Move get_password_hash to auth_service.py where it belongs, or to a shared app/utils/crypto.py module.

What to do

  1. Move the get_password_hash function body from app/services/setup_service.py to app/services/auth_service.py
  2. Update the import in auth_service.py to use the local function
  3. Search all of backend/app/ for usages and update imports
  4. Remove the function from setup_service.py

Possible traps and issues

  • Search thoroughly for all usages before removing — may be imported in tests, other services, setup router
  • If used during initial setup flow, update that usage to import from auth_service instead

Docs changes needed

  • No documentation changes required — internal code reorganization

Doc references

  • backend/app/services/auth_service.py
  • backend/app/services/setup_service.py

[Backend] re module imported inside function body

Where found

  • backend/app/main.py:198-199import re inside _get_error_code()

Why this is needed

Importing inside a function is a code smell. Standard practice is to import modules at the top of the file.

Goal

Move import re to the module-level imports at the top of main.py.

What to do

  1. Add import re to existing imports section at top of backend/app/main.py
  2. Remove import re line from inside _get_error_code()

Possible traps and issues

  • None — straightforward refactoring with no behavioral change

Docs changes needed

  • No documentation changes needed

Doc references

  • backend/app/main.py

[Frontend] AuthProvider sessionStorage not synchronized across tabs

Where found

  • frontend/src/providers/AuthProvider.tsx — uses sessionStorage to persist isAuthenticated across page refreshes
  • sessionStorage is tab-scoped — not shared across browser tabs

Why this is needed

If a user logs out in Tab A, Tab B's sessionStorage still holds isAuthenticated: true.
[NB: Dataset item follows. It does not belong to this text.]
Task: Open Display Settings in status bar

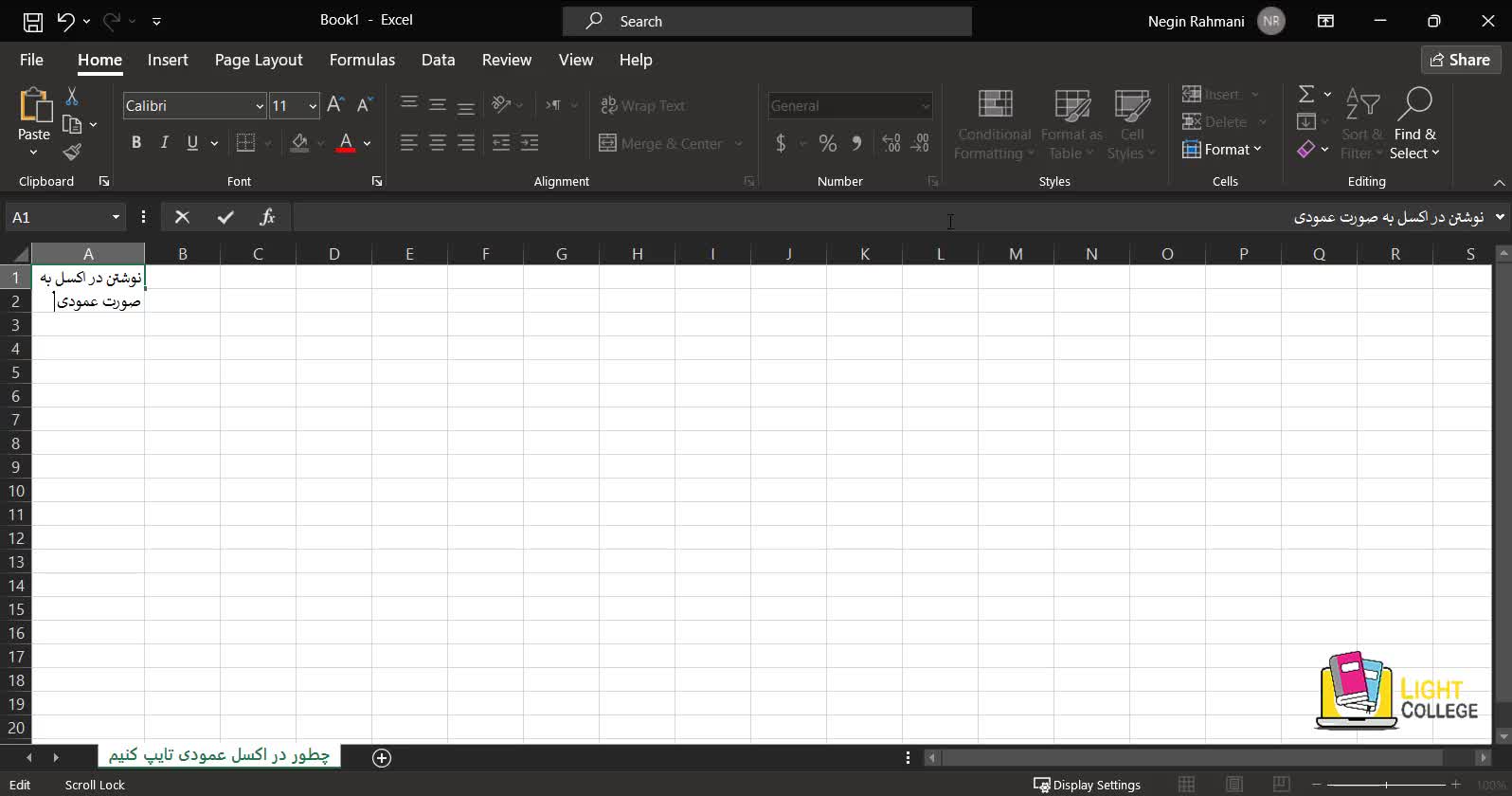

Tab B continues showing authenticated UI until next full page refresh or 401 error.

Goal

Ensure logout state is propagated across all open tabs immediately.

What to do

  1. Add storage event listener in AuthProvider to receive logout events from other tabs
  2. When logout() is called, clear sessionStorage explicitly
  3. Consider also using BroadcastChannel API for real-time cross-tab sync

Possible traps and issues

  • storage event only fires when sessionStorage changed in another tab
  • StorageEvent doesn't fire if cookies are sole authentication mechanism
  • Very old browsers don't support StorageEvent — fallback to full-page refresh

Docs changes needed

  • Update Docs/Architekture.md § 3.2 (AuthProvider) — document cross-tab synchronization
  • Add note in Docs/Web-Development.md about authentication state management

Doc references

  • Docs/Architekture.md § 3.2 (Providers section)
  • frontend/src/providers/AuthProvider.tsx

[Frontend] usePolledData — setInterval without drift correction

Where found

  • frontend/src/hooks/usePolledData.ts — uses setInterval without tracking expected next poll time

Why this is needed

With fixed setInterval, if refetch takes time (e.g., 2 seconds for slow API) and pollInterval is 5 seconds, the actual polling pattern accumulates drift. Effective polling interval becomes > 5 seconds, wasting bandwidth and CPU.

Goal

Implement drift-corrected polling that schedules next poll relative to completion of previous poll, not its start.

What to do

  1. Replace setInterval with self-scheduling timeout
  2. Track elapsed time between poll start and completion
  3. Schedule next poll with compensation: delay = Math.max(0, pollInterval - elapsed)
  4. Alternatively use use-sse or custom hook useDriftCorrectedPolling

Possible traps and issues

  • Cancellation check must happen both before and after await refetch() to prevent race conditions
  • Coordinate cancellation with AbortController already used by useFetchData
  • If pollInterval changes, hook must restart polling loop

Docs changes needed

  • Update frontend/src/hooks/README.md — document drift-corrected polling behavior

Doc references

  • frontend/src/hooks/usePolledData.ts
  • frontend/src/hooks/README.md

[Frontend] ErrorBoundary — non-standard componentStack property

Where found

  • frontend/src/components/ErrorBoundary.tsx — accesses errorInfo.componentStack
  • Property not in React.ErrorInfo public type definitions

Why this is needed

Accessing errorInfo.componentStack produces TypeScript error under strict mode. Property is React DevTools implementation detail, may change without notice.

Goal

Remove dependency on errorInfo.componentStack, use alternative for stack information.

What to do

  1. Check what recordCritical does with componentStack parameter
  2. Consider using standard Error.prototype.stack instead
  3. Or cast errorInfo to any with comment explaining trade-off:
    const stack = (errorInfo as any).componentStack as string | undefined;
    // TODO: Remove when React types include componentStack
    
  4. Handle case where componentStack is undefined

Possible traps and issues

  • Error.prototype.stack contains JavaScript call stack, not React component stack
  • Casting to any suppresses type checking — ensure it's documented
  • In production builds componentStack may be empty or absent

Docs changes needed

  • Update Docs/Architekture.md § 3.2 (Components) — note that ErrorBoundary uses React-internal error info

Doc references

  • frontend/src/components/ErrorBoundary.tsx
  • Docs/Architekture.md § 3.2 (Components section)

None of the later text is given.